▶ Exercise
Unless it is a picture, every line from the start of the entries through the line with "Task: Click the 产品名称 column header" must be retyped exactly.

■ ■ ■ ■ ■ ■ ■

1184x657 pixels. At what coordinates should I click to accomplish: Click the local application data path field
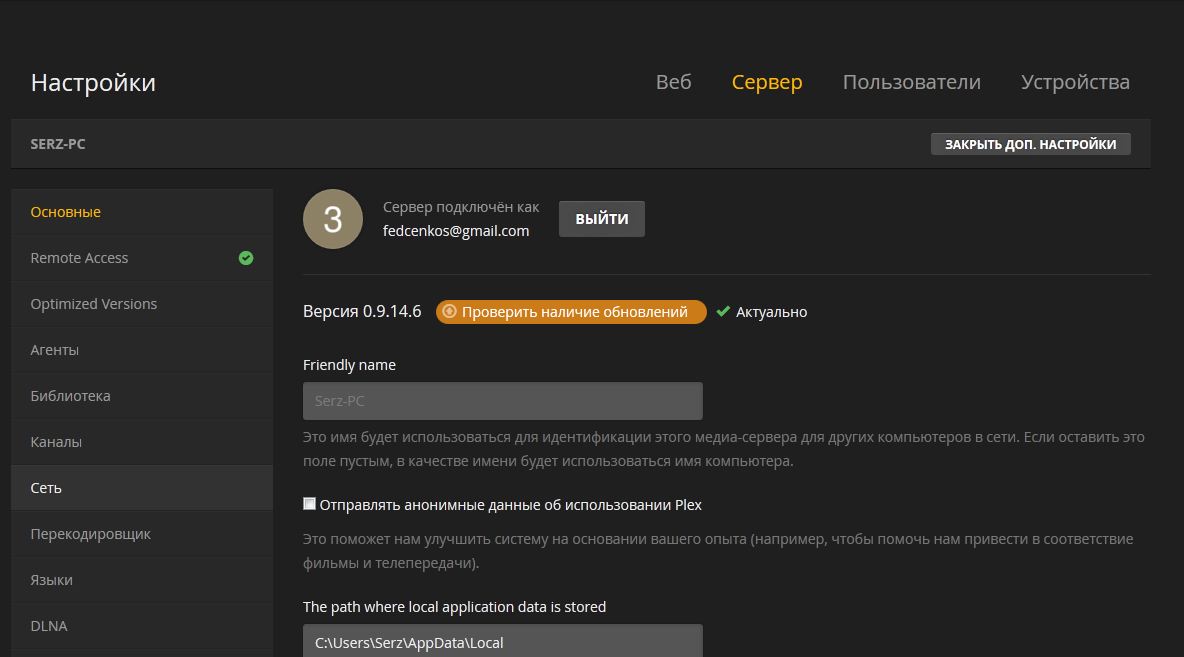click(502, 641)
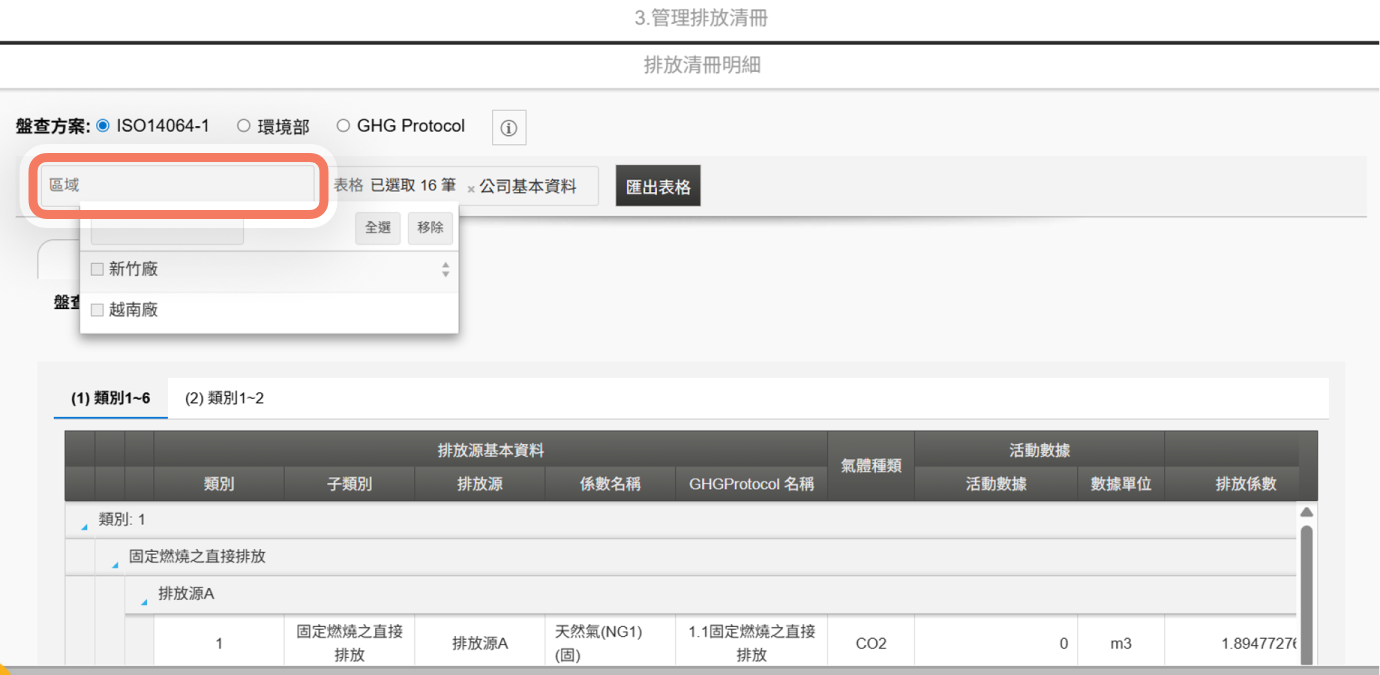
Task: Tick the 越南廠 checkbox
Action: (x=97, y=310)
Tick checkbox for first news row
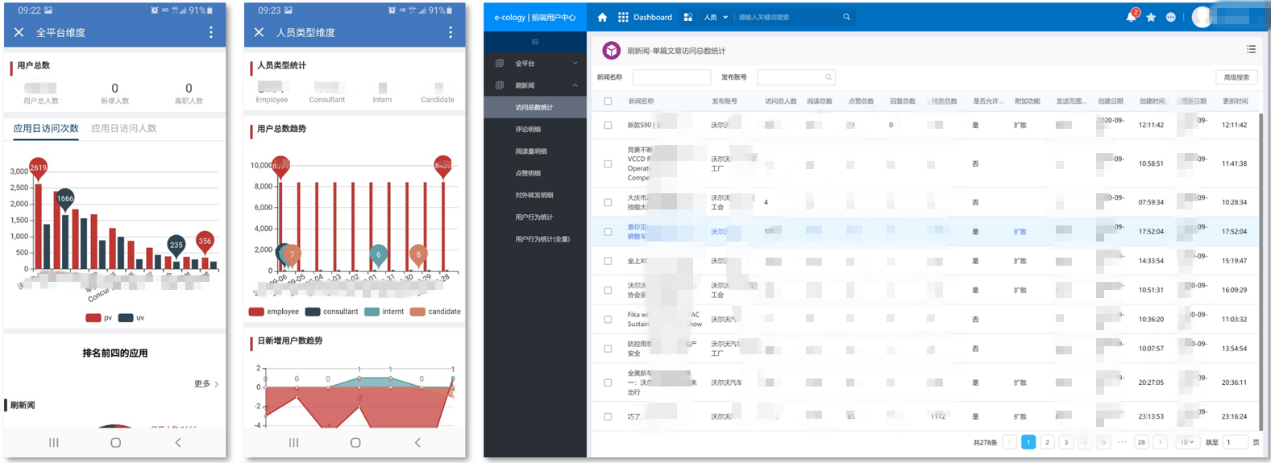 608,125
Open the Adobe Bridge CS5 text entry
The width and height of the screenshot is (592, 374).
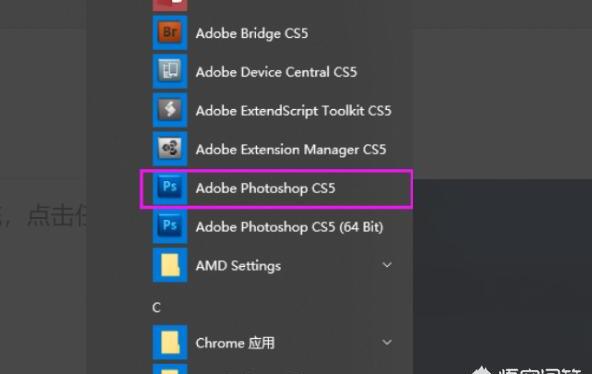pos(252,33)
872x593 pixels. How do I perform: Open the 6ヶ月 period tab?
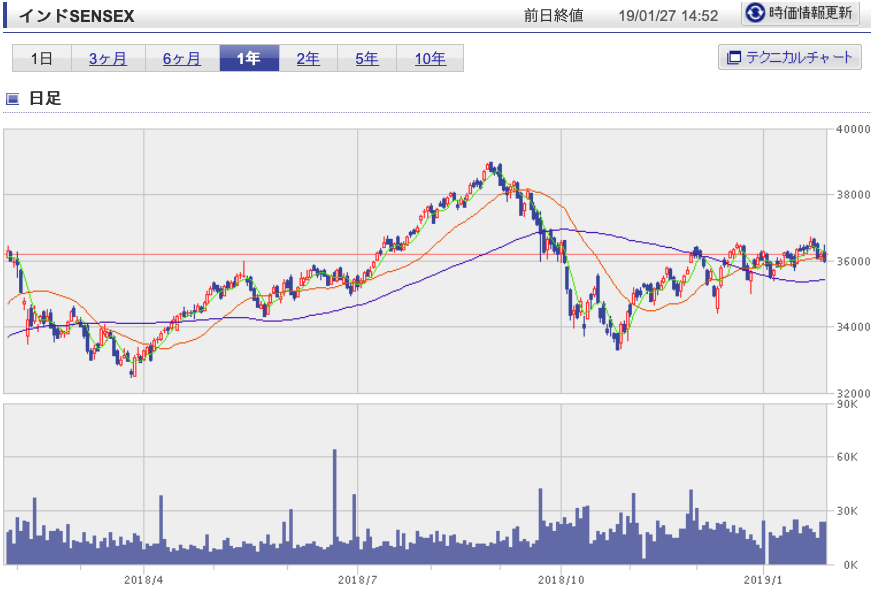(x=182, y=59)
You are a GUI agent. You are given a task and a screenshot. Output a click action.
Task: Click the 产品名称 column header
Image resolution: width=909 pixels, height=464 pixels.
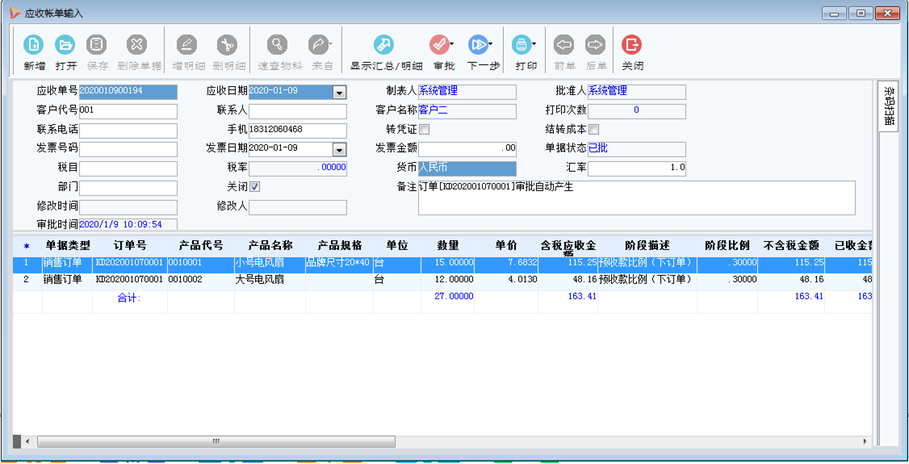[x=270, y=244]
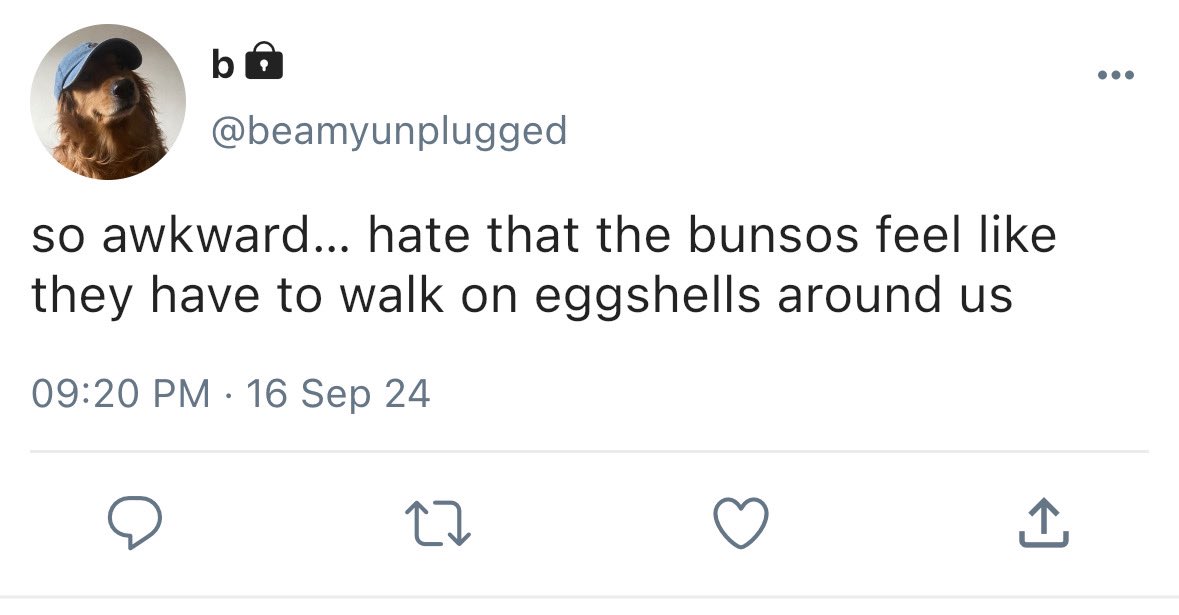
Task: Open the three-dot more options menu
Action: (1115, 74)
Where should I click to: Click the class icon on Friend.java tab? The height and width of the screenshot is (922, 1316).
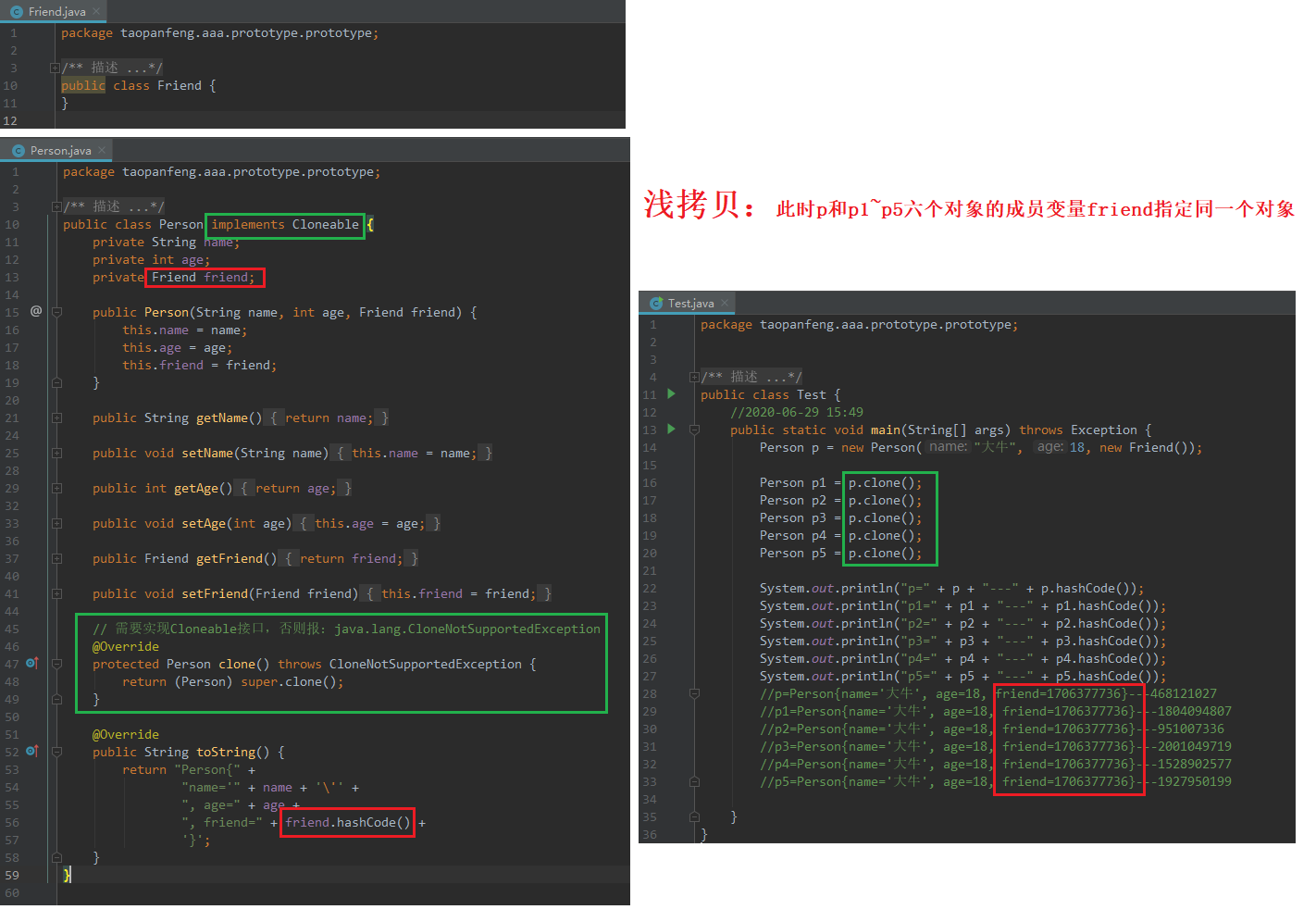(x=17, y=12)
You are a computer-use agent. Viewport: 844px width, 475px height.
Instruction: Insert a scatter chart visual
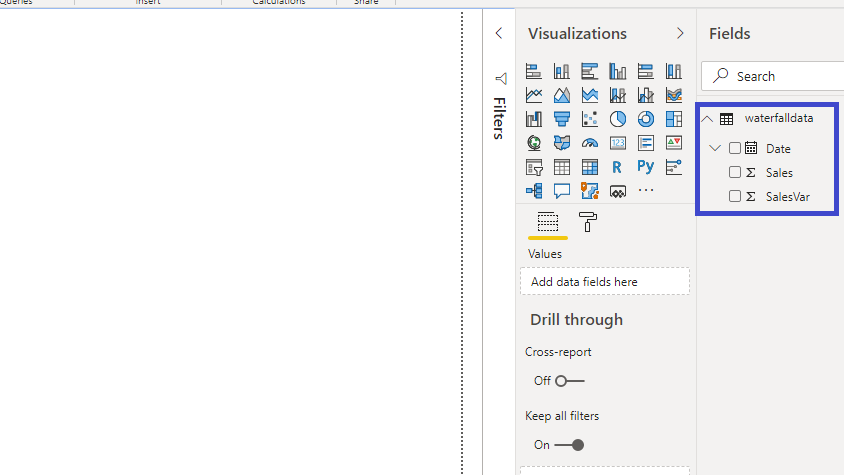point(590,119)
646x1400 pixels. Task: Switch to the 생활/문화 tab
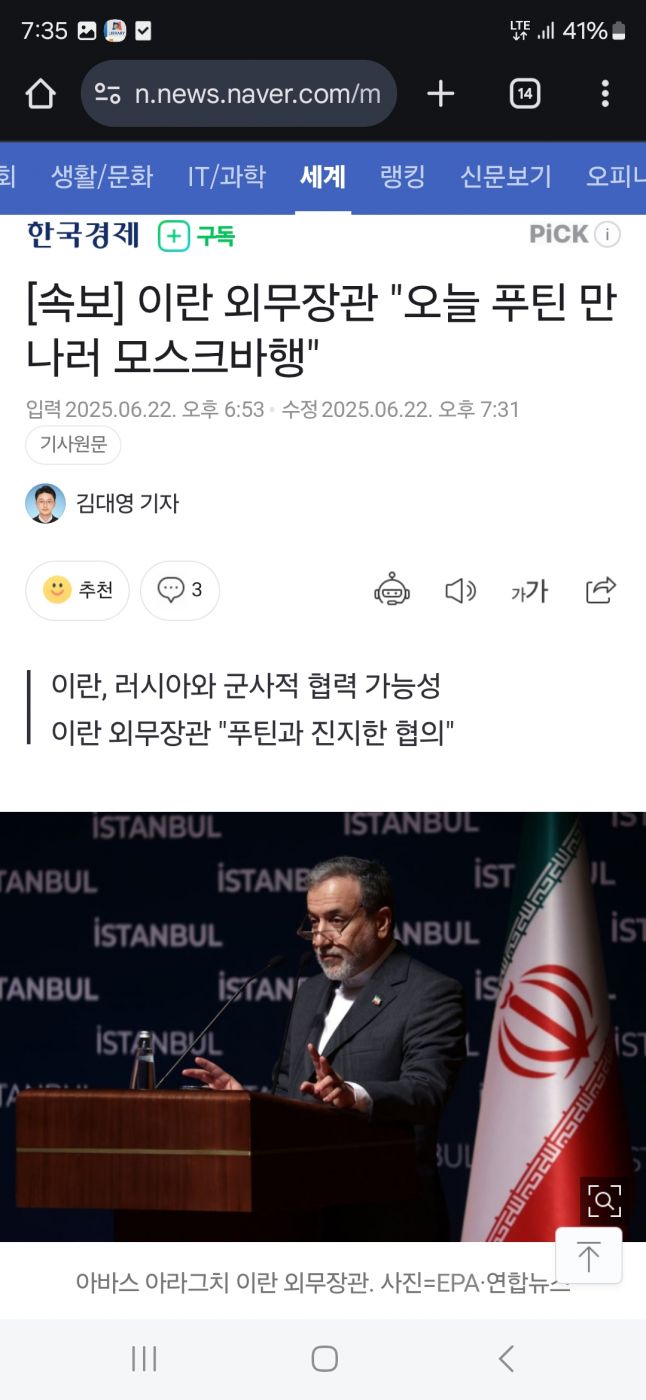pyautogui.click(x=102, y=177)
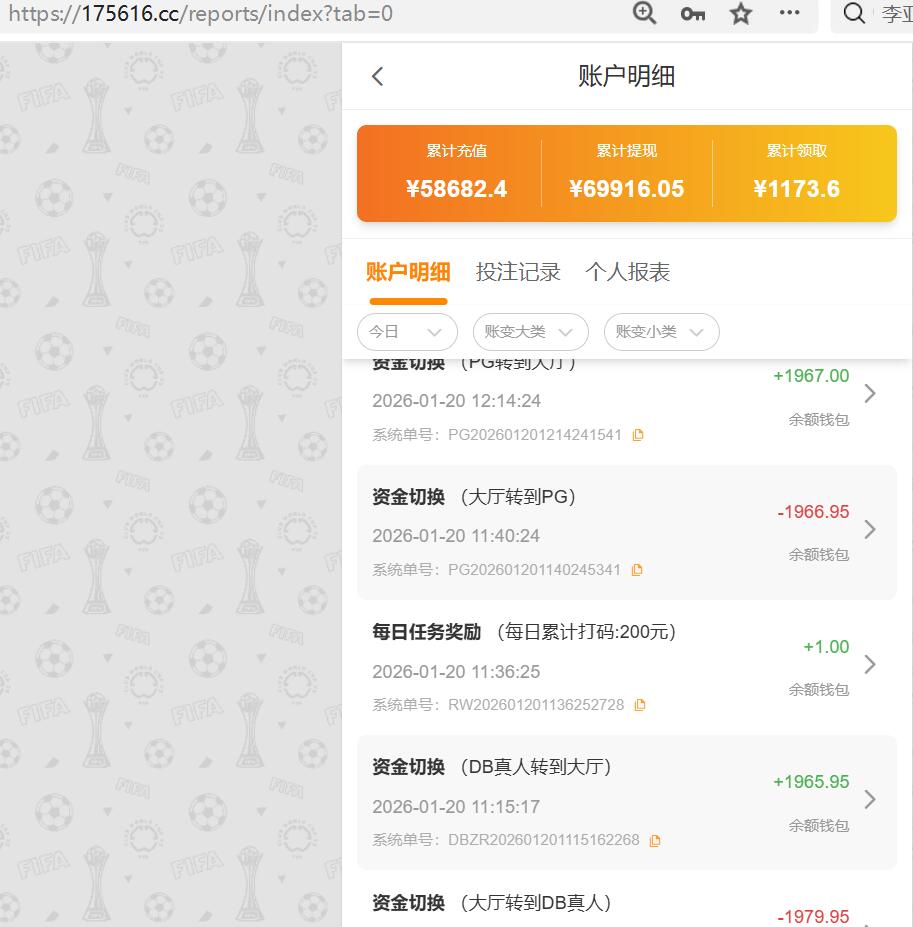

■ ■ ■ ■ ■ ■ ■

▶ Written solution
1184x657 pixels. At what coordinates should I click to accomplish: Click the local application data path field
click(502, 641)
Task: Tick the 越南廠 checkbox
Action: (x=97, y=310)
Tick checkbox for first news row
 608,125
Open the Adobe Bridge CS5 text entry
The width and height of the screenshot is (592, 374).
pos(252,33)
872x593 pixels. How do I perform: Open the 6ヶ月 period tab?
(x=182, y=59)
You are a GUI agent. You are given a task and a screenshot. Output a click action.
Task: Click the 产品名称 column header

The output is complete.